Yes, Dave. I am Johnnie's evil twin, exiled to other side of the world by the Moore Clan. The Moore Clan run everything. That latte you had yesterday? Us. Iraq? Us. Wolfmother? That was us too (sorry). I look exactly like Johnnie except for a neat yet unflattering goatie beard.
Anyway back to tools. I don't want to blog too much about blogging - it's onanistic & boring. I worry about disappearing up my own fundament - if I did that then where would I get all my statistics from? However, the main addition I would make to Bain's advice is: Don't start with the blog.
My corporate blogging method would be:
- Give everyone in your organisation permission to set up their own blogger/typepad account. Ask them to give you a link to their RSS feed when they've done that.
- Give them a list of things they absolutely cannot talk about. Try to make it relatively short. You can't make this list short? Then may be you aren't ready for this yet. If they want to check anything with you then give them that option & respond quickly & decisively.

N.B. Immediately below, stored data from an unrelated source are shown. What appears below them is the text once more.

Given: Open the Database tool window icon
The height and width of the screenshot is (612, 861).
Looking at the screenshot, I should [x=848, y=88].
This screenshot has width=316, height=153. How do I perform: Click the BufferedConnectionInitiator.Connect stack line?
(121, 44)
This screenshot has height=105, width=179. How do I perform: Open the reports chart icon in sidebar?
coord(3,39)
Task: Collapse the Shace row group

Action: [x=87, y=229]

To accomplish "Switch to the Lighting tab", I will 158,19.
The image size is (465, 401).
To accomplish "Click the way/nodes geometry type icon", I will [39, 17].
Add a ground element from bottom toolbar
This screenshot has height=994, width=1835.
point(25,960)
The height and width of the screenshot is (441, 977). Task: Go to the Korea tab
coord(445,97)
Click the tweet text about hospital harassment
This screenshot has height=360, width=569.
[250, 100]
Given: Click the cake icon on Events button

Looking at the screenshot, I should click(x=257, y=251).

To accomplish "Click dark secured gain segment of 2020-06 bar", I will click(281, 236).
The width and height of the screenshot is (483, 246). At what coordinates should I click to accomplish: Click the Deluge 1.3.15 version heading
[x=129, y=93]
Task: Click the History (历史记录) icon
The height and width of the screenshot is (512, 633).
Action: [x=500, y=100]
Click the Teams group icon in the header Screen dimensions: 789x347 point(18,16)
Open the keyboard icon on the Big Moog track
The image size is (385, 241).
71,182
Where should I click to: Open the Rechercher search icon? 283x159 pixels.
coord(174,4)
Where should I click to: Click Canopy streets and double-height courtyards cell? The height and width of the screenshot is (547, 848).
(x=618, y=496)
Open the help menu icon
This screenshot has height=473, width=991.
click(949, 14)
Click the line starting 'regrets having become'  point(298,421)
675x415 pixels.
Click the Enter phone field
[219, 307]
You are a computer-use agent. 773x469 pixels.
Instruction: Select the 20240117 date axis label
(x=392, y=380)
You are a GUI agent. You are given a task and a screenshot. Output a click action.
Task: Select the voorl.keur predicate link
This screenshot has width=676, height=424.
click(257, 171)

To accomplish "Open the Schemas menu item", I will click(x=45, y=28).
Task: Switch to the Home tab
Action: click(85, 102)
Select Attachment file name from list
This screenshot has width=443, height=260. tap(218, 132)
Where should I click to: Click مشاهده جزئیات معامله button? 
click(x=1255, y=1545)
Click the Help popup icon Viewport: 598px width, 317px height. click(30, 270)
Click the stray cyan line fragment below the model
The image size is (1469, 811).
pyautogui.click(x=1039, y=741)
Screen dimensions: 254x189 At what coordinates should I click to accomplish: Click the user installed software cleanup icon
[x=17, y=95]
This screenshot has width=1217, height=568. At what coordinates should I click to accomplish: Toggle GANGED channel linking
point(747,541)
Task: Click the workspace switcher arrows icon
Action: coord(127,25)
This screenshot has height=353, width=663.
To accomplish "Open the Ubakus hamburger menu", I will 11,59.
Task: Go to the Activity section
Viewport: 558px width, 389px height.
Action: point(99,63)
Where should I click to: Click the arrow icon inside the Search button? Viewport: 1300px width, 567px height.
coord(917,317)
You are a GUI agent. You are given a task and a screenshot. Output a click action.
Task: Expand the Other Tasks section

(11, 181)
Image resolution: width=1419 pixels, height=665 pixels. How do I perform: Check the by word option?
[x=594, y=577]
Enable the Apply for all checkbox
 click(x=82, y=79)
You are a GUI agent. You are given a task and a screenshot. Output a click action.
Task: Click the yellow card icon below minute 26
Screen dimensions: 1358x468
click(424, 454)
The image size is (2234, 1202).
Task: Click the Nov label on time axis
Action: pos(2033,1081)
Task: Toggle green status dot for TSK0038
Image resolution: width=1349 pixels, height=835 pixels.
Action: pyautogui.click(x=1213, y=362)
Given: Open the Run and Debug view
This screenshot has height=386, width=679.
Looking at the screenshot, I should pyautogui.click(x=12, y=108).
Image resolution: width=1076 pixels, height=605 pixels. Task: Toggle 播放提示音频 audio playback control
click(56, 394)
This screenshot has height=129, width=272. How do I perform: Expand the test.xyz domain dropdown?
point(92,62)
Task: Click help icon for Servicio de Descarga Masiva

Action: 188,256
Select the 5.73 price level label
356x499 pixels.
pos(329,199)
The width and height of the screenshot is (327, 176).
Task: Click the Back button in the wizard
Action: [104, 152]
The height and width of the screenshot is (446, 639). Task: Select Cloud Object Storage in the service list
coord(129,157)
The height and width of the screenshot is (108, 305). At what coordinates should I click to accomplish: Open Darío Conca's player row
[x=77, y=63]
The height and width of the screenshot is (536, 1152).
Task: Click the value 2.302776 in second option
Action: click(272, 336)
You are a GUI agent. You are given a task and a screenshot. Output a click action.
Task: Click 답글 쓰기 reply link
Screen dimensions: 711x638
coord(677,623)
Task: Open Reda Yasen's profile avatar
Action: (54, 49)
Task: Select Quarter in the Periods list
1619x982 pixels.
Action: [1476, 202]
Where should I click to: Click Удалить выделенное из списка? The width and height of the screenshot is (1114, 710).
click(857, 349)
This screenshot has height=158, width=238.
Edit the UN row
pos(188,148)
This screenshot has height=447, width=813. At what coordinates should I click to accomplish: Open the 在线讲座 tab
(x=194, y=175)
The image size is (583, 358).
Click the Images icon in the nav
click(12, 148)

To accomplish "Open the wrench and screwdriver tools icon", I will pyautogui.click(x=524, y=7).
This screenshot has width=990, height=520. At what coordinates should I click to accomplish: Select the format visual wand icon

- Make it clear to their managers that blogging should not be punished - provided people are doing their jobs. If they are not doing their jobs then find out why - don't just blame the blogging.
- Advise them to be nice to people. Remind them that this is in public. "The evil that men do lives after them".
- Advise them to think of 3-4 business-related things that they are passionate about.
- Advise them to find 10 people that blog about each of those things. Look at the posts. Look at the comments fields. Do these people link to each other? What world are they about to step into?
- Let them get on with it. They can work out when they feel ready to step into conversations. They can talk about that with you if they want.
- Read their RSS feeds & give them a bit of encouragement. Be their first audience.
- Only intervene if someone really screws up. You can't handle someone screwing up? Then may be you aren't ready for this yet. Suggest that your bloggers talk to each other about their experiences.
- Don't treat them as another "channel" for messages - they are not a ventriloquist's dummy. But do treat them as conversational partners.
- See who has kept it going after 6 months. Do something nice for them (preferably involving the blog).
Blogging allows you to:
- Talk to customers & partners at all levels.
- Scan the environment for change.
- Identify potential thought leaders.
All for very little cost.
I am not going to pretend that there's anything maddenly original here but what do people think. Have I over engineered this? Underengineered it? What have I missed?
P.S. I am with Dave on the inaccurate use of methodology. Putting ology on the end of something does not make you cleverer.